Keramik ist form- und farbbeständig und den Eigenschaften des natürlichen Zahns sehr ähnlich. Nachdem der Zahnarzt den Zahn vorbehandelt, sprich geschliffen hat, nimmt er einen Abdruck und gibt diesen ins zahntechnische Meisterlabor. Der Zahntechniker fertigt das Veneer auf dem Modell an und gibt es anschließend zum Einsetzen dem Zahnarzt. Sorgfältig wird der Zahn dann vorbereitet und das Veneer in einem speziellen neuartigen Verfahren fest eingeklebt. Im Gegensatz zur herkömmlichen „Zementierung“ auf den Zahn, wie zum Beispiel bei einer Krone, hat dies einen ganz klaren Vorteil. Denn es ermöglicht dünne Schichtstärken, was den betroffenen Zahn schont und besonders ästhetisch ist.

Wie lange hält ein solches Veneer?

Vorliegende klinische Langzeituntersuchungen belegen, dass innerhalb von sechs Jahren nur zwei Prozent der Keramik-Veneers verloren gehen. Diese positive Bilanz hat zur Anerkennung des Verfahrens durch die Deutsche Gesellschaft für Zahn-, Mund- und Kieferheilkunde (DGZMK) geführt.
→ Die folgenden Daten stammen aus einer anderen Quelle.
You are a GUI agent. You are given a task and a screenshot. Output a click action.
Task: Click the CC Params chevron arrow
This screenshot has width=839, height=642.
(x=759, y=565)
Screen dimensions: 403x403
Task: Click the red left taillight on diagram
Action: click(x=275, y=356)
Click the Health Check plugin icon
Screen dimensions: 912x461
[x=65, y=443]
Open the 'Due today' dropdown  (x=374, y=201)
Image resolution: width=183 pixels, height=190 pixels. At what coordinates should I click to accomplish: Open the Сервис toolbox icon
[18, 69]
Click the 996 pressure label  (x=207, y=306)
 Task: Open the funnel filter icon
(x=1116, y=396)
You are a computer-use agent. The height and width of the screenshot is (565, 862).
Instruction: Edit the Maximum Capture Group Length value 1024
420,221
Kann die Behandlung in der Zahnarztpraxis durchgeführt werden oder muss man dafür in die Klinik?

Die Behandlung mit Keramik-Veneers ist kein Grund, in die Klinik zu gehen, sondern in einer modernen Zahnarztpraxis durchaus möglich. Je nach Anzahl der Veneers dauern die Präparation und das Einsetzen jeweils eine bis mehrere Stunden. Allen, die grundsätzlich etwas ängstlicher sind, kann ich ruhigen Gewissens versichern, dass es eine besonders schonende Behandlung ist.

Gibt es aus medizinischer Sicht Einschränkungen für den Einsatz von Keramik-Veneers?

Generell stellt der Einsatz von Keramik-Veneers keine gesundheitliche Gefährdung dar, weil das Keramikmaterial eine sehr hohe Bioverträglichkeit hat. Probleme gibt es nur bei sehr massiv fluoridiertem Zahnschmelz. Zudem eignet sich diese Methode nicht bei Milchzähnen. Außerdem sollten „Zähneknirscher“, keine einzelnen klassischen Veneers erhalten, sondern ihre Behandlung sollte in ein funktionelles Gesamtkonzept zur Wiederherstellung der „Front-Eckzahn-Führung“ eingebettet werden.

Welche Vorteile haben Veneers im Gegensatz zu anderen Methoden, etwa einer Krone?

Die Keramik-Veneers haben den Vorteil, dass sie genau dort eingesetzt werden, wo es wirklich notwendig ist, und nur der tatsächlich betroffene Bereich und die unmittelbare Umgebung des Zahns präpariert werden muss. Für eine Krone dagegen muss zwei bis drei Mal so viel Zahnhartsubstanz abgeschliffen werden.